Yet, even if the MeeGo mess hadn't happened and Nokia had shipped a Harmattan phone on the original Maemo schedule, would it have made any difference? It would have been hamstrung by Nokia's confusion over Symbian's direction, and steamrolled by iOS and Android just the same.

It's not Elop's fault that Nokia's software is in shambles. The damage was done years earlier.

Put yourself in Elop's shoes when he arrived a year ago. There's Symbian, an OS that has become extremely expensive to develop. It has been open-sourced and modernized at great effort, but the resulting product (Symbian^3) has critical bugs and a lackluster UI. The people in charge tell him that the big leap forward is just around the corner... But apparently that's exactly what they were saying two years earlier.

Then there's MeeGo, a Linux variant that used to be one VP's hobby project. Recently it has been promoted to become the company's new flagship -- except that nobody is quite clear on how it should be positioned alongside Symbian. There's a powerful Symbian lobby inside the company that's determined to see the "eternal upstart" MeeGo fail. The technical state of the OS doesn't inspire much confidence either: the UI framework has been reset several times in the past few years, so although they have a sprawling Linux distribution, there isn't really a phone UI yet. "Don't worry," say the people in charge, "this latest framework is so great that we'll whip up a smartphone experience in no time!"

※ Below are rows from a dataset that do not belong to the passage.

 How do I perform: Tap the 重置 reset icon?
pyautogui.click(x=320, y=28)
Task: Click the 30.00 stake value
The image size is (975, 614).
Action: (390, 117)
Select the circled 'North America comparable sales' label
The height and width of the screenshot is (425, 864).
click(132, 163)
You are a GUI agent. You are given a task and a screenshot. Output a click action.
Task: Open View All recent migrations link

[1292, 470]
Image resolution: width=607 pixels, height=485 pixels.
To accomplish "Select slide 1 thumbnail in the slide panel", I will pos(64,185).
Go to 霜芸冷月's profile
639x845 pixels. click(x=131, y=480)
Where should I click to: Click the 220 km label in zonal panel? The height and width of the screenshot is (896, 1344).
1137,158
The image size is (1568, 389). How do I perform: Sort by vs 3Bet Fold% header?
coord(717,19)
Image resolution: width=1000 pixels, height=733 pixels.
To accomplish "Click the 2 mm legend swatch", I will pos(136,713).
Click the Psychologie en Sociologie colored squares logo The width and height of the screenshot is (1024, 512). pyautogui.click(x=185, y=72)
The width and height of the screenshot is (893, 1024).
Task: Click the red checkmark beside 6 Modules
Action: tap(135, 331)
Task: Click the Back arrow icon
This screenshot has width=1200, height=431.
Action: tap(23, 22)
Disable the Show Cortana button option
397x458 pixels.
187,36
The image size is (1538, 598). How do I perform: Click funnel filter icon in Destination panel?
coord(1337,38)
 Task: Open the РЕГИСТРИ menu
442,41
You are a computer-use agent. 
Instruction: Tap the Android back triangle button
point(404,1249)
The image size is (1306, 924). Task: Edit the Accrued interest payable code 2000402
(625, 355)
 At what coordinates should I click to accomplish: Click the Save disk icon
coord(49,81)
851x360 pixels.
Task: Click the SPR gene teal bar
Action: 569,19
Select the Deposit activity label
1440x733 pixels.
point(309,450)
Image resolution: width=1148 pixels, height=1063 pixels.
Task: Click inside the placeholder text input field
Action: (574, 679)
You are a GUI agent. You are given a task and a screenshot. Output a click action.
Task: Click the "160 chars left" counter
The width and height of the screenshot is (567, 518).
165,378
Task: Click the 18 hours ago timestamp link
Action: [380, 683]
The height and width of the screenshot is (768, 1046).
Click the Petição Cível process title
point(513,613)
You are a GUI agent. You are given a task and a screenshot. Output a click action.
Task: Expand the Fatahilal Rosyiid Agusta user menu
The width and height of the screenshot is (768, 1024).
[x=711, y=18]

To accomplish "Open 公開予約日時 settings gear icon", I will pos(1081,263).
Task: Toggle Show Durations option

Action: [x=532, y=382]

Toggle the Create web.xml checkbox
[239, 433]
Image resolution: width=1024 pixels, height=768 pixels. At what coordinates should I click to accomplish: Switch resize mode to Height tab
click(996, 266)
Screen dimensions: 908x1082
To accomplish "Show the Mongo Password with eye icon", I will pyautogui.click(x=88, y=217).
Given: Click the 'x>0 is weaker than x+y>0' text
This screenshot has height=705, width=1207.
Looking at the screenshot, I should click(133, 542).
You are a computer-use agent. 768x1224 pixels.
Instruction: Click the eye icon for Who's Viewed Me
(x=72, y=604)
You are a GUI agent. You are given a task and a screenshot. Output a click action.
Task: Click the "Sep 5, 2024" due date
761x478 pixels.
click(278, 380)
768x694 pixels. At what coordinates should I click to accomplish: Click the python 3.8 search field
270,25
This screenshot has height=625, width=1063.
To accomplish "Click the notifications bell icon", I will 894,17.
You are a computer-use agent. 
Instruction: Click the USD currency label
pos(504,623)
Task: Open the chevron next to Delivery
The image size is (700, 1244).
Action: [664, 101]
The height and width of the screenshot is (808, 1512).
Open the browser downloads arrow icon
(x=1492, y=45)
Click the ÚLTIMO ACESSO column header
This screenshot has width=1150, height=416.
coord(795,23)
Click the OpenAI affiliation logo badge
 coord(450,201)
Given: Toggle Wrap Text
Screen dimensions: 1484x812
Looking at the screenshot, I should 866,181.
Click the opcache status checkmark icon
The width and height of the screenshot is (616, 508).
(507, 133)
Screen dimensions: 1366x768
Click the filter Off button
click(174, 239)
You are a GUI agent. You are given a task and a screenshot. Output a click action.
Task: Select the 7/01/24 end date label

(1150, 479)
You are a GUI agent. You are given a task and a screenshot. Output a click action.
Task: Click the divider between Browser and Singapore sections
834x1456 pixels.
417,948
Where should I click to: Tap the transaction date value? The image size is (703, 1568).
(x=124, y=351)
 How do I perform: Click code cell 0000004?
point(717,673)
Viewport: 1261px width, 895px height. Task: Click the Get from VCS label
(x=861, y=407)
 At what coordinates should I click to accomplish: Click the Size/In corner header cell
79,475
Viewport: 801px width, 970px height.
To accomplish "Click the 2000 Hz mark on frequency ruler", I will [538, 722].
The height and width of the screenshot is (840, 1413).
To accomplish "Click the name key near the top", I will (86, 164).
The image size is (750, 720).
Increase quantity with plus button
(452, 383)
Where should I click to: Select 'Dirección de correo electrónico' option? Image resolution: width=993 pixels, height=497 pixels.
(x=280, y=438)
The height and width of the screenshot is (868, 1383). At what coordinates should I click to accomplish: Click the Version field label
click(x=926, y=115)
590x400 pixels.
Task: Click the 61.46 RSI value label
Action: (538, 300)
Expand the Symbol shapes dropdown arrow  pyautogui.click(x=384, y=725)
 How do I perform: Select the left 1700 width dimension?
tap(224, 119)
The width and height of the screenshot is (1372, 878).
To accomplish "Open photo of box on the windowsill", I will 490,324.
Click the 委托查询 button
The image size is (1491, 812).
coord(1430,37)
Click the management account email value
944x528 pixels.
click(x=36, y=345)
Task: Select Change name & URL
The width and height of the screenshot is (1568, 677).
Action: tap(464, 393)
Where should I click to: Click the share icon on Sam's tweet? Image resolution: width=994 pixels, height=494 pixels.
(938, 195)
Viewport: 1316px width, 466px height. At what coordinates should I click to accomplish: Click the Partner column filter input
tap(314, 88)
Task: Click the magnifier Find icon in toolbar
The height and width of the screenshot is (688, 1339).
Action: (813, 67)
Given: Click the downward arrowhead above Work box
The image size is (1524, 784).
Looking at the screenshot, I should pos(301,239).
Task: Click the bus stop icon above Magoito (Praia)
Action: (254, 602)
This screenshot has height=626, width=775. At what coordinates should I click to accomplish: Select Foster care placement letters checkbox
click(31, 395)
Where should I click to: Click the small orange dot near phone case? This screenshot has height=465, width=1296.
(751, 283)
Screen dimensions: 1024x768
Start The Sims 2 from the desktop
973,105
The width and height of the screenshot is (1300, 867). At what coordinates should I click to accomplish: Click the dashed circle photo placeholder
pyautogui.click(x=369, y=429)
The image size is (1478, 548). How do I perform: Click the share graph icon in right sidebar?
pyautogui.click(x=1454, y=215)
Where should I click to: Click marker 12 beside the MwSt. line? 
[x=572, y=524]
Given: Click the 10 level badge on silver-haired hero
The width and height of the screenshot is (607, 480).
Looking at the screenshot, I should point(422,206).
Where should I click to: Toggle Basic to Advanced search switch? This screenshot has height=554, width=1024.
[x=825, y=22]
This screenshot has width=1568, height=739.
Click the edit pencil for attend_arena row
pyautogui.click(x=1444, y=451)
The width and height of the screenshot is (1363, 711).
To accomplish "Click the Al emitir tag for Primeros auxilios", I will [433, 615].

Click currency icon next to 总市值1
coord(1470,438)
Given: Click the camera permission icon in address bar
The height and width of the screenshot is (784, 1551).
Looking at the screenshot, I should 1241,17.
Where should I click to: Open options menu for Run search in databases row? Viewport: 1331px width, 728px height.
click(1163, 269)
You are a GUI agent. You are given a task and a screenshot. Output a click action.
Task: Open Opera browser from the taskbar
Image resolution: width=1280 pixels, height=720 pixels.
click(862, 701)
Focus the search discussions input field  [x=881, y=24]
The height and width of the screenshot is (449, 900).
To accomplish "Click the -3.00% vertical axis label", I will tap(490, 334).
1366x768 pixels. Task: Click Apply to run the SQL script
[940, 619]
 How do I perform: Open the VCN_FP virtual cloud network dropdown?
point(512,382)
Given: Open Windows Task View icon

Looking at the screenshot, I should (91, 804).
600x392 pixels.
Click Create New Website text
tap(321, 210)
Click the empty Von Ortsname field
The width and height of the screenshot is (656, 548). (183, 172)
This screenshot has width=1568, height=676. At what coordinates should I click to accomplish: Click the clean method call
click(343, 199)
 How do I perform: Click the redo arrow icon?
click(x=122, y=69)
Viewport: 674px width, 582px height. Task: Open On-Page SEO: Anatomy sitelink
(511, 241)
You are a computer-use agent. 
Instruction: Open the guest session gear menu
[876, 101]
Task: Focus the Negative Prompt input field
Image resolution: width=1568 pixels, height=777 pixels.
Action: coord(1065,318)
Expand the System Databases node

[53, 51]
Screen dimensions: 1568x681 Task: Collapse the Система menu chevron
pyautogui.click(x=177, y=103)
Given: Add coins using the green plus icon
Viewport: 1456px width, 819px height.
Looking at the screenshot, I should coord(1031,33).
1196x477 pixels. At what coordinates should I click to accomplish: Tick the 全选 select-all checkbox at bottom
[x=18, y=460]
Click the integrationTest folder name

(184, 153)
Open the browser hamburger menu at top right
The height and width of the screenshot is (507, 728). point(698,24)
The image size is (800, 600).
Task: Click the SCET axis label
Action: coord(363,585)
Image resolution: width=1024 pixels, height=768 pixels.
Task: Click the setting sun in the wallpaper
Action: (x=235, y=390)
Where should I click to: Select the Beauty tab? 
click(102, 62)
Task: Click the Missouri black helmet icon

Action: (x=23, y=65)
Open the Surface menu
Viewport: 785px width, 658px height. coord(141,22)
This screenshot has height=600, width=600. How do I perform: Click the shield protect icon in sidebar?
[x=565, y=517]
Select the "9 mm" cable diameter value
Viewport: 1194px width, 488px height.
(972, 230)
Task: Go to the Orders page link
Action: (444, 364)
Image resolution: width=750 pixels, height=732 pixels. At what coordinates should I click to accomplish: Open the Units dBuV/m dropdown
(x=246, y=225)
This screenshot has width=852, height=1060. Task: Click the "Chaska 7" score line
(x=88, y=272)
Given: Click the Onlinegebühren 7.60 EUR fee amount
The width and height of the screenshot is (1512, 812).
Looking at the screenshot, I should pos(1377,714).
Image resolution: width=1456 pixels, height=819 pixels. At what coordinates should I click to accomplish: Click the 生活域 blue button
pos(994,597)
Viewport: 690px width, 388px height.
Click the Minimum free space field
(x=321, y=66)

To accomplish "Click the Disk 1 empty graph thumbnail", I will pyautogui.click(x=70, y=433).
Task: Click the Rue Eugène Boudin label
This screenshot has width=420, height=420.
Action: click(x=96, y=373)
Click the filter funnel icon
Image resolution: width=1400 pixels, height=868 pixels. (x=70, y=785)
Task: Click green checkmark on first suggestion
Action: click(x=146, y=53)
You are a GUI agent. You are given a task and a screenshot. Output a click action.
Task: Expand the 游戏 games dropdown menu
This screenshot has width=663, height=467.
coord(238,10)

Faced with these options and all their internal political baggage, is it any wonder that Elop went looking for an operating system outside the company?



Dumping Symbian made a lot of sense. Replacing it with MeeGo seemed like a decent idea, but it was never clear if MeeGo was really ready to replace it (thought early reviews of the N9 made it look promising at least), and Nokia wasn't ready to dump Symbian. Ditching both for something else was a hard call, but probably wasn't the wrong one.

But, why announce when he did. The chosen OS wasn't out at the time, and Nokia had just gotten ready to ship their shiny new MeeGo flagship as well as a handful of new Symbian handsets. That announcement basically made all these new devices worthless. He could have at least kept the announcement silent for 6 months and see if the phones gained any traction. You can argue that they wouldn't have, but at least their sales numbers would have looked better. His timing was terrible; HP terrible.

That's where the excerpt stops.